(Task to carry out):
Reproduce each entry exactly as written.

======

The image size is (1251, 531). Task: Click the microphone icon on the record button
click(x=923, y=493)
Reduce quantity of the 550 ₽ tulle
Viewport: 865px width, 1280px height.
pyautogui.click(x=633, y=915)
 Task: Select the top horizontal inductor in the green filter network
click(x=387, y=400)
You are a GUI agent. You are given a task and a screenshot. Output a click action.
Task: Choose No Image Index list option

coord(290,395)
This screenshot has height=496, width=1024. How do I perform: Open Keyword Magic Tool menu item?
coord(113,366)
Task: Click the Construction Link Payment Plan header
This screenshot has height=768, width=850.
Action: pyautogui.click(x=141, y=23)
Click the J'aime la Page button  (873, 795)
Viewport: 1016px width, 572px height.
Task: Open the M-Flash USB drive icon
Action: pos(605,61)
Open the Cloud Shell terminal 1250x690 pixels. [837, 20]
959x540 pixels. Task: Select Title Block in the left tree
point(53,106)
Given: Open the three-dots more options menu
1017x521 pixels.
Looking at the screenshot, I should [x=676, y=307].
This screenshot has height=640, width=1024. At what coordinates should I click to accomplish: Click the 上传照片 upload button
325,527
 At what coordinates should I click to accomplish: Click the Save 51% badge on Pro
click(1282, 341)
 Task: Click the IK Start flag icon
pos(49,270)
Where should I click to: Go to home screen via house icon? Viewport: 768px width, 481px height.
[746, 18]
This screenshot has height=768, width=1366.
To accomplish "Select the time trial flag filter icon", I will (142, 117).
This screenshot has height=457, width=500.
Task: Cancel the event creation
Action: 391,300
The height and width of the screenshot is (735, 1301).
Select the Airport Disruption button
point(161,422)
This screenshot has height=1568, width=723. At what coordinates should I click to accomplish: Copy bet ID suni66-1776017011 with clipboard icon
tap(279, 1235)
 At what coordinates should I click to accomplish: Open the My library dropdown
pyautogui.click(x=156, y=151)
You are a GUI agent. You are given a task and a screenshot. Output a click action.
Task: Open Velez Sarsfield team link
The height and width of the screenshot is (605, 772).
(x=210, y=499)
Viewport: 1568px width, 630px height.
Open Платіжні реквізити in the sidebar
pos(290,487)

======

(Result for this exercise):
The image size is (1251, 531). Task: Click the microphone icon on the record button
click(x=923, y=493)
Reduce quantity of the 550 ₽ tulle
Viewport: 865px width, 1280px height.
pyautogui.click(x=633, y=915)
 Task: Select the top horizontal inductor in the green filter network
click(x=387, y=400)
You are a GUI agent. You are given a task and a screenshot. Output a click action.
Task: Choose No Image Index list option

coord(290,395)
This screenshot has height=496, width=1024. How do I perform: Open Keyword Magic Tool menu item?
coord(113,366)
Task: Click the Construction Link Payment Plan header
This screenshot has height=768, width=850.
Action: pyautogui.click(x=141, y=23)
Click the J'aime la Page button  (873, 795)
Viewport: 1016px width, 572px height.
Task: Open the M-Flash USB drive icon
Action: pos(605,61)
Open the Cloud Shell terminal 1250x690 pixels. [837, 20]
959x540 pixels. Task: Select Title Block in the left tree
point(53,106)
Given: Open the three-dots more options menu
1017x521 pixels.
Looking at the screenshot, I should [x=676, y=307].
This screenshot has height=640, width=1024. At what coordinates should I click to accomplish: Click the 上传照片 upload button
325,527
 At what coordinates should I click to accomplish: Click the Save 51% badge on Pro
click(1282, 341)
 Task: Click the IK Start flag icon
pos(49,270)
Where should I click to: Go to home screen via house icon? Viewport: 768px width, 481px height.
[746, 18]
This screenshot has height=768, width=1366.
To accomplish "Select the time trial flag filter icon", I will (142, 117).
This screenshot has height=457, width=500.
Task: Cancel the event creation
Action: 391,300
The height and width of the screenshot is (735, 1301).
Select the Airport Disruption button
point(161,422)
This screenshot has height=1568, width=723. At what coordinates should I click to accomplish: Copy bet ID suni66-1776017011 with clipboard icon
tap(279, 1235)
 At what coordinates should I click to accomplish: Open the My library dropdown
pyautogui.click(x=156, y=151)
You are a GUI agent. You are given a task and a screenshot. Output a click action.
Task: Open Velez Sarsfield team link
The height and width of the screenshot is (605, 772).
(x=210, y=499)
Viewport: 1568px width, 630px height.
Open Платіжні реквізити in the sidebar
pos(290,487)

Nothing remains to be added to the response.